### Task statement
Can you update all the items below by replacing "screenshot" with "image" wherever it appears and leaving everything else unchanged? Omit the pictures from your answer.

Screenshot and document pointing data

· · ·

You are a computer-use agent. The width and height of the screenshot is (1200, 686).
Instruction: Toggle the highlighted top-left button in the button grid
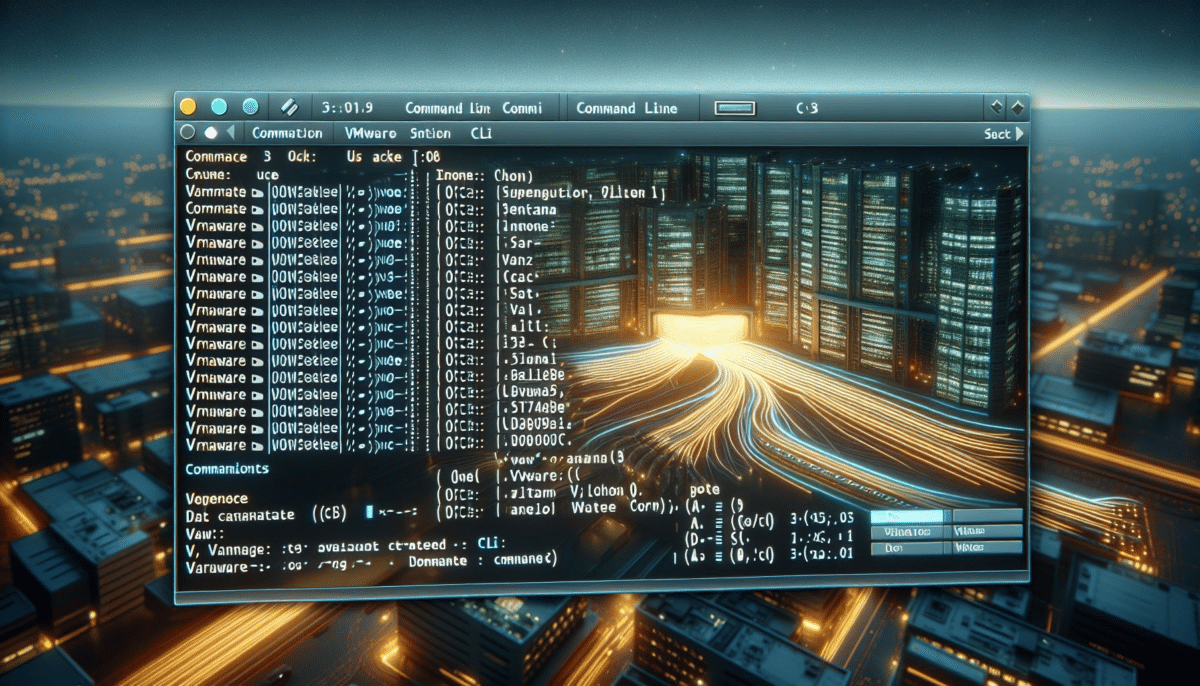[908, 514]
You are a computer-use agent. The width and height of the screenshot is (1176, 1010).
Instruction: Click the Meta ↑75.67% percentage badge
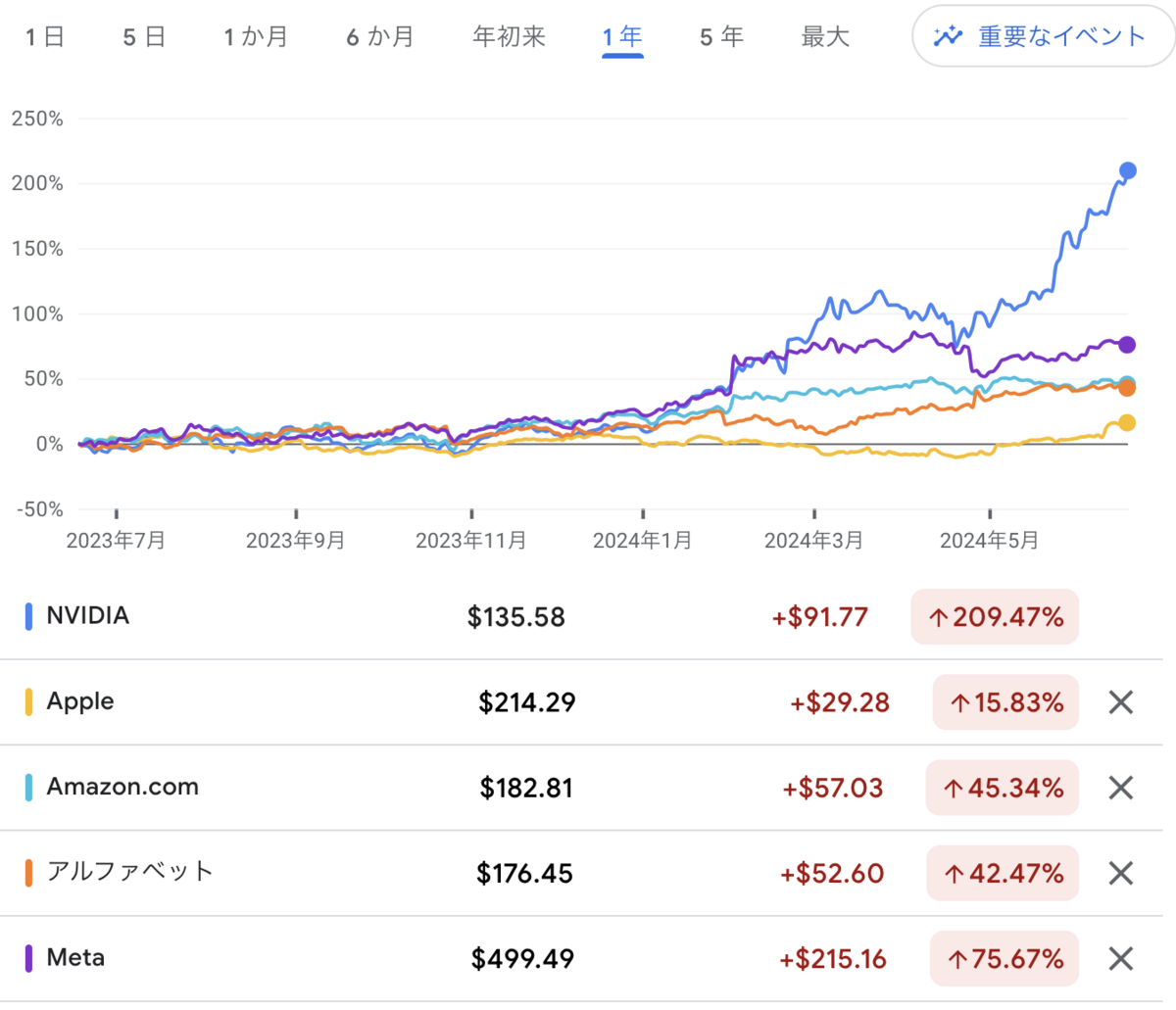1004,957
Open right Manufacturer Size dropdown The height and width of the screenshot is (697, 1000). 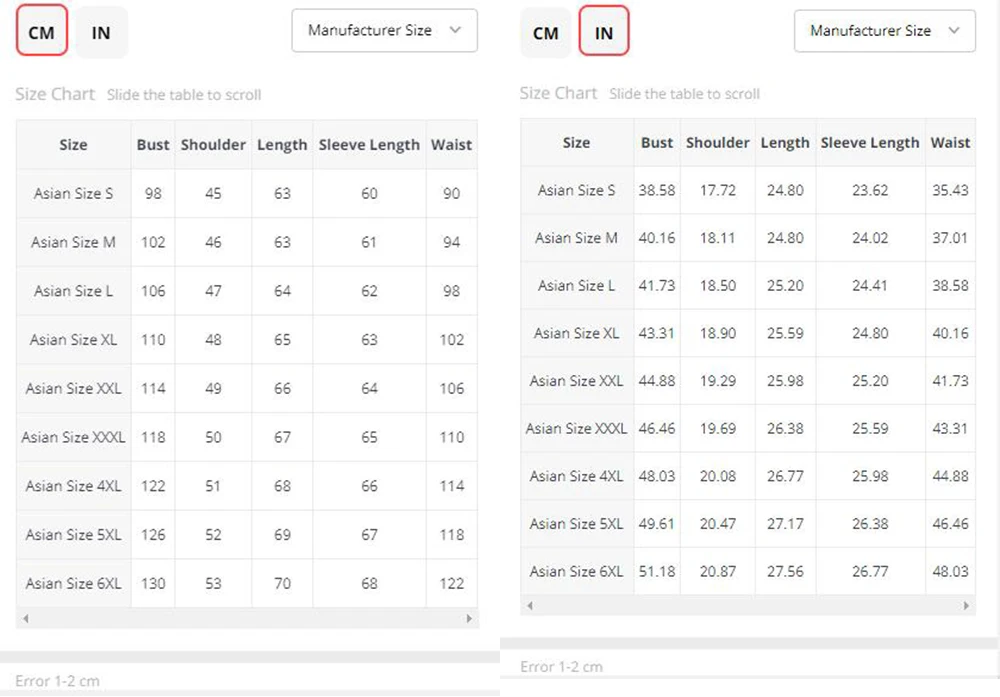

· · ·

### Solution
You are a computer-use agent. The width and height of the image is (1200, 686).
Instruction: Toggle the highlighted top-left button in the button grid
[908, 514]
You are a computer-use agent. The width and height of the image is (1176, 1010).
Instruction: Click the Meta ↑75.67% percentage badge
1004,957
Open right Manufacturer Size dropdown The height and width of the image is (697, 1000). 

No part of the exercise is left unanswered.